Nous avons tous besoin de nous voir dans le nombre croissant de communautés et d’individus déplacés de force. Les causes complexes et imbriquées qui les poussent à rechercher la sécurité ou à échapper à la pauvreté ne sont pas loin de nous. Nous pourrions être les prochains. Tant que nous ne faisons rien et que ces causes subsistent, aucun de nous n’est à l’abri de la menace.

Les réfugiés continuent leurs activités de la vie quotidienne – se procurer de la nourriture, laver les vêtements, acheter et vendre les articles nécessaires à la vie quotidienne, jouer, marcher, aller chercher de l’eau – formant une communauté là où ils ont été plantés.
Les réfugiés en tant que partenaires communautaires pour le changement social
Les réfugiés s’épanouissent lorsqu’on leur en donne la chance.
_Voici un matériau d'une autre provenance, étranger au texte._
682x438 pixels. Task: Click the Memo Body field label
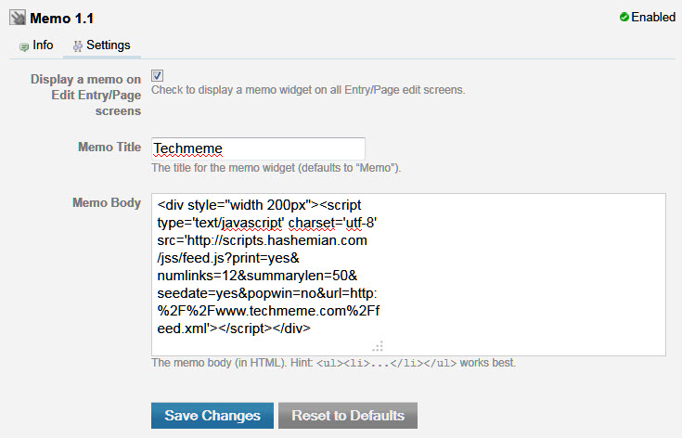point(107,203)
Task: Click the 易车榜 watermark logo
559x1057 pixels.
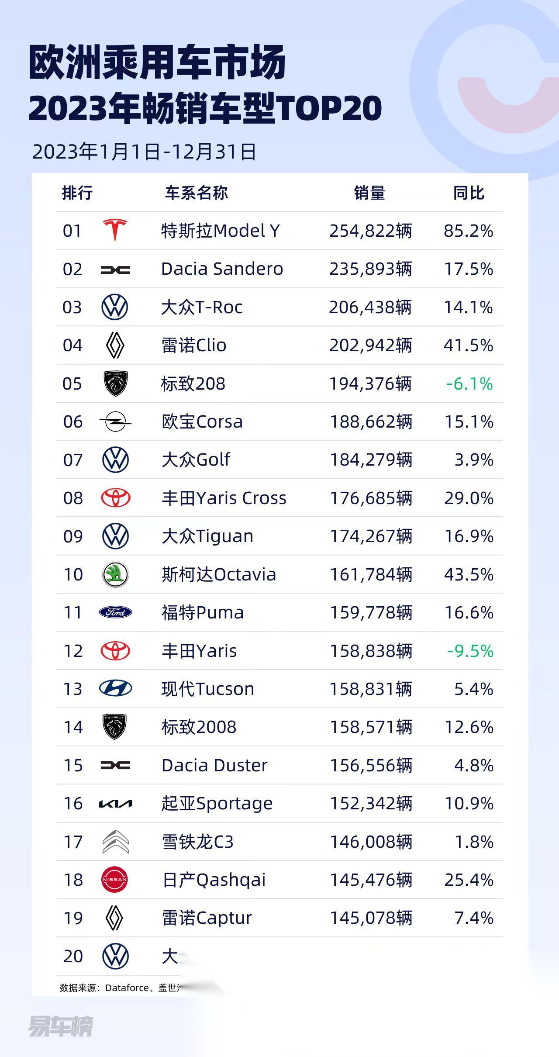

Non seulement ils prennent, mais ils sont également prêts à rendre. J’en ai été témoin par le biais d’amis et de parents qui se sont élevés au-dessus de l’étiquette de réfugiés pour devenir des citoyens actifs dans leurs nouvelles maisons.
De plus, j’ai rencontré le succès de m’engager et de m’associer à ceux qui ont été forcés de fuir, de créer des réseaux de sécurité et de collaborer avec les communautés d’accueil pour résoudre les problèmes. Les réfugiés partagent avec les communautés d’accueil leurs griefs et travaillent en permanence pour générer un changement social positif. Dans le monde du développement, nous appelons cela le capital social – les relations au sein des communautés, entre les communautés et entre les personnes et leur gouvernement/systèmes – et c’est un moteur clé de la résilience.
Les personnes déplacées ne sont pas des problèmes mais des partenaires dans la résolution des problèmes, car elles savent ce que cela signifie de souffrir, de perdre et de survivre – malgré leur traumatisme, leur souffrance et leur douleur.
C’est ce dont Rumi a parlé, la lumière qui pénètre par les blessures.
Safaa Shahin est responsable de la résilience mondiale chez FH. Elle a plus de 20 ans d’expérience, dont 12 ans dans les secteurs du développement et de l’humanitaire. Elle a travaillé dans le conflit syrien et possède une expertise dans l’atténuation des conflits, la consolidation de la paix, la sensibilité aux conflits, la VBG et la SGBV. Elle est un membre actif du réseau mondial de formateurs Do No Harm, du Women Waging Peace Network et du centre Conflict Sensitivity. Son travail en tant que formatrice sur la sensibilité aux conflits et l’approche Do No Harm a étayé son soutien au Moyen-Orient et en Afrique, en fournissant une assistance technique aux organisations non gouvernementales locales et internationales et aux agences des Nations Unies. En 2012, Safaa a fondé une initiative d’autonomisation des femmes qui compte 213 membres. Elle siège maintenant en tant que membre honoraire du conseil d’administration de deux associations syriennes locales.
Safaa est titulaire d’une licence en littérature anglaise de l’Université de Damas ; un AA de l’Institut intermédiaire d’ingénierie de l’Université de Homs, en Syrie ; et un mini MBA de l’Université Lazarski de Varsovie.